NGS Post-Conference Workshop
April 11, 2018
9am - 4pm

Registration is required. Limited capacity.


Registration Fees

  • ISCB Member/CRG - € 35
  • Nonmember - € 55

Compositionally Appropriate Analysis of Transcriptome, Metagenome, and Microbiome Datasets

Organizers:
Greg Gloor is a Professor of Biochemistry at The University of Western Ontario. He is one of the pioneers in using compositional data analysis to analyze HTS datasets. He is the maintainer of the ALDEx2 R package on Bioconductor used for differential relative abundance analysis. He has published original research, methods papers, and reviews that use compositional data analysis methods to interpret HTS datasets using transcriptome, microbiome and meta-transcriptome datasets (Bian et al.; Fernandes et al., 2013, 2014; Gloor and Reid, 2016; Gloor et al., 2016a, 2017, 2016b, 2016c; Goneau et al., 2015; Macklaim et al., 2013; McMillan et al., 2015; Wolfs et al., 2016). He has taught undergraduate and graduate courses in computational biology for almost two decades, and has won awards from both student groups and faculty-wide competitions.

Ionas Erb is a PDF and Bioinformatician at the Centre for Genomic Regulation in Barcelona. He is an active developer of tools to determine compositional association and is a contributor to the propr R package on CRAN used to explore correlation in a compositionally appropriate manner (Erb and Notredame, 2016; Erb et al., 2017; Quinn et al., 2017a).

Description:
There is increasing awareness that datasets generated by high throughput sequencing are compositional leading to both false positive and false negative inference. This workshop will show the dangers of ignoring the compositional nature of the data, and provide appropriate tools for compositional analysis at all stages of analysis.
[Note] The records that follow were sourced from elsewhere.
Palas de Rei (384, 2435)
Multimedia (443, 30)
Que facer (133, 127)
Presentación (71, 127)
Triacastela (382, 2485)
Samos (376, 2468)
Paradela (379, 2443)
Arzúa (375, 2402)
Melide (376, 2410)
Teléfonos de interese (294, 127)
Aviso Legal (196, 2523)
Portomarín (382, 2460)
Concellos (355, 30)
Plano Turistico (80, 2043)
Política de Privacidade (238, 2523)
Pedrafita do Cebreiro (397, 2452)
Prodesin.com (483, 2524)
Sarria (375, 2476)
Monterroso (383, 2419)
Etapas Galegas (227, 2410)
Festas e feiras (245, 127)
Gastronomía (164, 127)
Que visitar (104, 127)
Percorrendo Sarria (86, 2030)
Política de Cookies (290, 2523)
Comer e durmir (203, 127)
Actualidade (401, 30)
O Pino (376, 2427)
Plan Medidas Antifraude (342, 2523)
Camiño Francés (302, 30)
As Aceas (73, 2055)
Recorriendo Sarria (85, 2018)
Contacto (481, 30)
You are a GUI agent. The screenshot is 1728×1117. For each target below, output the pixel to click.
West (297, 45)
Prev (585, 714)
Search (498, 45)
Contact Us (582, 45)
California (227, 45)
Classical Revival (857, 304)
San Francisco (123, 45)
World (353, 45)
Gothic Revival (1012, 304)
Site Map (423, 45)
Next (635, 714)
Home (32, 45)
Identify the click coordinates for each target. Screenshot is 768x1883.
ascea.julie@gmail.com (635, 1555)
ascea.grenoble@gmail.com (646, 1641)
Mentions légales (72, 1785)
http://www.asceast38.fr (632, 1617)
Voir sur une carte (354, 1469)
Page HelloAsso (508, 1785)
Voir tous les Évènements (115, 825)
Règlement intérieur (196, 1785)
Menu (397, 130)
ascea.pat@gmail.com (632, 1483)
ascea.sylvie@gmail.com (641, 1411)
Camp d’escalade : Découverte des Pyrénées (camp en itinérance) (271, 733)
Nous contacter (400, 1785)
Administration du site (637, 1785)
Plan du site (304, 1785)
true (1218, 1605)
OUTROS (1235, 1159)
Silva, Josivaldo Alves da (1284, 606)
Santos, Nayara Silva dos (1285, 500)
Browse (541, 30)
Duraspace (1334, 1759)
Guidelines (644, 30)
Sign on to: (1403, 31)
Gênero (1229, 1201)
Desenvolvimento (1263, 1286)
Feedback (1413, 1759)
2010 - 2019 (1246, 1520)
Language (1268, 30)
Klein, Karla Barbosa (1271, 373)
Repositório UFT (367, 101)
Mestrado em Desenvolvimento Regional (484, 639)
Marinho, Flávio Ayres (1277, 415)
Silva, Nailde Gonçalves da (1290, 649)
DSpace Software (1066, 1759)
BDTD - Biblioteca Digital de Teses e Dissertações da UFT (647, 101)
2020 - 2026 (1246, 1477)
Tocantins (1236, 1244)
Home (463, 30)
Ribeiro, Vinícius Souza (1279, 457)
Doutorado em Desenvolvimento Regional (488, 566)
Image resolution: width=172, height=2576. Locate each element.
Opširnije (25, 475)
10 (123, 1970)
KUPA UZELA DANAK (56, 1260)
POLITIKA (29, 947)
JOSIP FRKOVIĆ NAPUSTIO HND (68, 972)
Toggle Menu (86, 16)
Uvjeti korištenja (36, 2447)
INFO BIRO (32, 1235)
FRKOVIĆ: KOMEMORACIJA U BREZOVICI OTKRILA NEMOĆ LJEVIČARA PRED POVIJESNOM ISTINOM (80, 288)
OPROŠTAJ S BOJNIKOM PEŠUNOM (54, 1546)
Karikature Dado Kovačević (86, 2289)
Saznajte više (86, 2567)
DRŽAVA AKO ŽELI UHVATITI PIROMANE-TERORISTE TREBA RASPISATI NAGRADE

We will teach participants the toolset needed to conduct exploratory data analysis (biplots and clustering), correlation (propr) and differential relative abundance (ALDEx2) in a compositionally appropriate manner.

Learning Objectives:
1) Be able to identify when biological datasets are compositional, and understand the root problems that cause problems when interrogating compositional datasets.
2) Understand why HTS data should be analyzed in a compositionally-appropriate framework.
3) Know how to install, use and interpret the output from the basic HTS compositional toolkit that consists of
compositional biplots, the propr R package and the ALDEx2 R package.
4) Have a frame of reference for more complex compositional tools such as philr and concepts such as b-association a
nd balance dendrograms.

Audience Level:
The intended audience for this session is bioinformaticians or computational biologists who use high throughput sequencing with experimental designs that include tag sequencing (eg. 16S rRNA gene sequencing), metagenomics, transcriptomics or meta-transcriptomics.
This is not intended to be an introduction to R for bioinformaticians: attendees should be relatively proficient with R, either using RStudio, or on the command line and should have a plain text editor available. Attendees will use R markdown documents to keep track of their work, and templates will be provided for use. Attendees will be expected to have a laptop with R installed and the following packages and their dependencies: propr (CRAN), ALDEx2 (Bioconductor), omicplotR (Bioconductor), zCompositions (CRAN). Attendees are encouraged to bring their own datasets for analysis, but should be aware that only pairwise (i.e., two condition) experiments will be demonstrated.
Compositional concepts will be at an introductoryintermediate level suitable for participants of any background, but will be more intuitive to those with a grounding in probability and linear algebra.
The practical aspects will be at an intermediate level, suitable for participants with pre-exisiting competency in R.
Attendance should be capped at approximately 40 participants. 
ATTENDEES MUST BRING THEIR OWN LAPTOP.